Prof. Shaun Martin writes of the Supreme Court affirming the death penalty for Richard Davis, who is Polly Klaas’ murderer:
It doesn’t take much to figure out what the California Supreme Court’s going to do in this one once the resulting death sentence comes up on automatic review. This is an extremely high profile case. The possibility of being recalled — or defeated for reelection — is a distinct possibility if you vote to reverse. So I hope it comes as no surprise to anyone that the California Supreme Court unanimously affirms the conviction and death sentence.
Not to express any love for Davis, who deserves none, but this isn’t deciding the case on its merits. Judicial action of all sorts, and criminal prosecutions in particular, should be decided on their merits and not subject to popular vote. Adjudication is not democracy. Unpopular people have rights, too, and our legal system should protect and vindicate everyone’s rights, not just those of the well-regarded.

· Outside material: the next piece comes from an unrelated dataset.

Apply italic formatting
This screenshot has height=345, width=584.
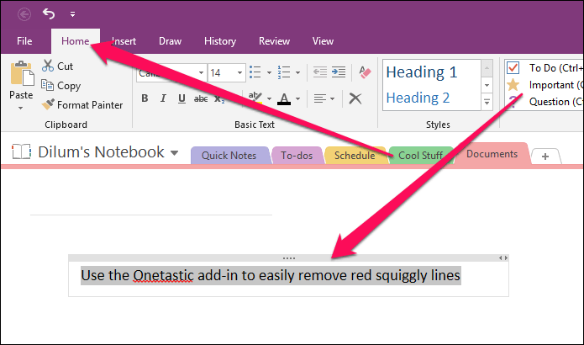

Guys like Davis are pretty nearly the worst sorts of criminals our society has to deal with and I have no real problem with the death penalty being on the table for stuff like this. When we as a society collectively decide to put a criminal to death, though, we need to be really sure we’re wearing the white hats.
And there is some reason to doubt that here — Prof. Martin correctly, and sarcastically, points out that in his case there may indeed be good cause to believe that the police did act improperly while gathering evidence, and there has to be some kind of a remedy for that. Ignoring a violation of the Constitution when we’re putting someone to death strikes me as, at best, incautious. Doing so because of political pressure is downright dangerous, which is another reason why elected judges are a dubious idea. Judges need to have the insulation from the pressures of politics to make the kinds of decisions that may actually be called for in this case.
Which calls to mind how I think the bench should be staffed:
- Judges should be appointed by the Governor of their state, or by the President in the case of Federal judges, and after a background investigation to ensure their good moral character and intellectual qualifications to serve, be subject to review and confirmation at the election of one (or maybe both) houses of the applicable legislature.
- If the legislature fails to take action to exercise its power to advise and consent on judicial appointments within a specific and short period of time (30 days), the legislature’s consent will be deemed to have been given to that appointment, and the judge will be sworn in and seated.
- The term of service resulting from the appointment should be for a single, lengthy term of service, say, eighteen or twenty years.
- During that time, the judge’s compensation cannot be reduced, and from which the judge could only be removed through impeachment, conviction of a crime of moral turpitude, or loss of a license to practice law.
- Pensions should fully vest prior to completion of the term of service (maybe at three-quarters of the length of the term), with the judge able to resign prior to completion consistent with the canons of judicial ethics but otherwise at will.
- Upon completion of the term, the judge should not be eligible for re-appointment to the bench at the same level for another five years — but both during the term and in the five-year “hammock” period, the judge would be eligible for appointment to a court at a different level (i.e., trial judge to appellate judge) and to serve a complete term at that level as well, with pensions not to cumulate.
The idea here is to insulate judges from the direct ebb and flow of the political process, and in particular to keep their job security out of the hands of the fickle public as a whole so that the judges have the ability to render a legally meritorious decision without fear of public backlash. Executives and legislatures must have input into who serves on the bench, and they will serve as the peoples’ representatives in the process of staffing the courts, and that check needs to be exercised ab initio, not post facto.
The limited, non-renewable terms are there to keep turnover high so that if a judge does fall out of step with the profession, they cannot do too much harm during that time. Don’t cry for a judge who is “forced” to retire with a full pension after eighteen years of service — that pension will be supplemented by very healthy fees from lawyers hiring that retired judge to perform ADR for them.
I think this makes a whole lot more sense than either the lifetime appointments system of the Federal Courts or the elected judges who sit in most states for short or medium-length terms.
Totally with you on this right down to the nub. My home state has elected judges and it's a sad and sorry thing. First, the elections are partisan which means that all of the judges get fired when a county flips whether they were good judges or not. And if a judge wants a "promotion" (to run for a higher court), he has to get his name in the paper. That leads to Ten Commandment debacles, dubious newsmaking "creative sentencing", and the like.On the federal level, I would really like to see term limits. For one thing, I don't like age being such a crucial factor. There's something to be said for experience, but a president reasonably wants someone that will serve for as many decades as possible and so will pass over candidates that won't last that long.